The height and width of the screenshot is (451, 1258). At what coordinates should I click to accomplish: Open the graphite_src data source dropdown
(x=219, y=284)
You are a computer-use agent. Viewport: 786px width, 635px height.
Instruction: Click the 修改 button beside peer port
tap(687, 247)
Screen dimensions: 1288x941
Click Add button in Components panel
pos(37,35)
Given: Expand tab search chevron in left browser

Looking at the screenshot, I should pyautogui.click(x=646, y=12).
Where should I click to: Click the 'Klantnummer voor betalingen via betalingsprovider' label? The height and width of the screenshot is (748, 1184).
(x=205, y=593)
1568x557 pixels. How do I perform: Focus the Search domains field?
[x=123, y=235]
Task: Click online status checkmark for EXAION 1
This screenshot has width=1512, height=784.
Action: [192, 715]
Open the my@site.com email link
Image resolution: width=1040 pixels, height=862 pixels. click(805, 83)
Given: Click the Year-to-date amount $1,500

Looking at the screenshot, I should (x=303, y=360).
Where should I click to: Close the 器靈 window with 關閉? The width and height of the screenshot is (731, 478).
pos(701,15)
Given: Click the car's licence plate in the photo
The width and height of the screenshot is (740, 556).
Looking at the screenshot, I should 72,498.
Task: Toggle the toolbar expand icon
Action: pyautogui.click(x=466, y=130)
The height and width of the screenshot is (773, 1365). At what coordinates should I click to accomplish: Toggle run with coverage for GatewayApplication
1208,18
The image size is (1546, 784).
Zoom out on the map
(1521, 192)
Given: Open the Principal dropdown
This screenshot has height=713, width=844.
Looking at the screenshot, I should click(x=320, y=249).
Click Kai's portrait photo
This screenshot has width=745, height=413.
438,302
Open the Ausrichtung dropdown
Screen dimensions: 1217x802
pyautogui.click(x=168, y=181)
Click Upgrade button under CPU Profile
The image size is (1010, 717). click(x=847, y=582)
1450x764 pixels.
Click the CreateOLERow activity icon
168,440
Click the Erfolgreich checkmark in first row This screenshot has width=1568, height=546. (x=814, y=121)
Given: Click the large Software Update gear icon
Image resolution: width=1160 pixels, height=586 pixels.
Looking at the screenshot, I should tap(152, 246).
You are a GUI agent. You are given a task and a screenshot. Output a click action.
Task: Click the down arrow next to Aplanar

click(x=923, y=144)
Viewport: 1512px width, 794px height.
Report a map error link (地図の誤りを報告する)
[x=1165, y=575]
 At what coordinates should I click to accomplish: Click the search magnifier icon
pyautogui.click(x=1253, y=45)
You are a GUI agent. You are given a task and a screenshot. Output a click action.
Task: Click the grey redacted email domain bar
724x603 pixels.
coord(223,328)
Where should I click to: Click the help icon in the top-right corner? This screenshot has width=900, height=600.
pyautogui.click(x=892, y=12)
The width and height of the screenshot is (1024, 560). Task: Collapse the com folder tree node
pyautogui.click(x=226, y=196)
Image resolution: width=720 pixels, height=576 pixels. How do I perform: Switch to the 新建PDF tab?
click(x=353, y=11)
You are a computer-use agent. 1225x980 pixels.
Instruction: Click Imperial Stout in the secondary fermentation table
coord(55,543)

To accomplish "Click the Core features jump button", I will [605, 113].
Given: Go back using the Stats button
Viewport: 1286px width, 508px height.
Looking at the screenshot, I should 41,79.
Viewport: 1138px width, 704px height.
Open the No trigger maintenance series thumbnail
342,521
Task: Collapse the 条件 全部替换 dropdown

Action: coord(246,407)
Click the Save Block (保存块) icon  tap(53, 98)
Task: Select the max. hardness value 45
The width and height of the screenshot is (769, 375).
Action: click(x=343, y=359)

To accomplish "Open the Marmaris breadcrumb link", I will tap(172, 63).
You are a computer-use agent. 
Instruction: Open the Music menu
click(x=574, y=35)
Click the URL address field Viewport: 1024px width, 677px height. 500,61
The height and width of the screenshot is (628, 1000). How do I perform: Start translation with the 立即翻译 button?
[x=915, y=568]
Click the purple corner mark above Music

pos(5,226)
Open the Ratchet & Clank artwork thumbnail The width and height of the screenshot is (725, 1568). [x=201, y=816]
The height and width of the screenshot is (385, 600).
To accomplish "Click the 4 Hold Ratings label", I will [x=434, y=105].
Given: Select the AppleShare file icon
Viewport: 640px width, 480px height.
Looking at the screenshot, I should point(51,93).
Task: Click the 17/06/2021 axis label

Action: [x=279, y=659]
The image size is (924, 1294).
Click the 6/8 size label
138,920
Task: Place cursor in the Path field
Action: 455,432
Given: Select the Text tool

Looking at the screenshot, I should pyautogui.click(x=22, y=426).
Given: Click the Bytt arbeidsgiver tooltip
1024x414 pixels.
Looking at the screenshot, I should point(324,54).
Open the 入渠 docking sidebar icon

____

Please go line by line through the records above, copying each one that holds the string "computer".

▸ **Output below**:
You are a computer-use agent. Viewport: 786px width, 635px height.
You are a computer-use agent. 1225x980 pixels.
You are a computer-use agent. 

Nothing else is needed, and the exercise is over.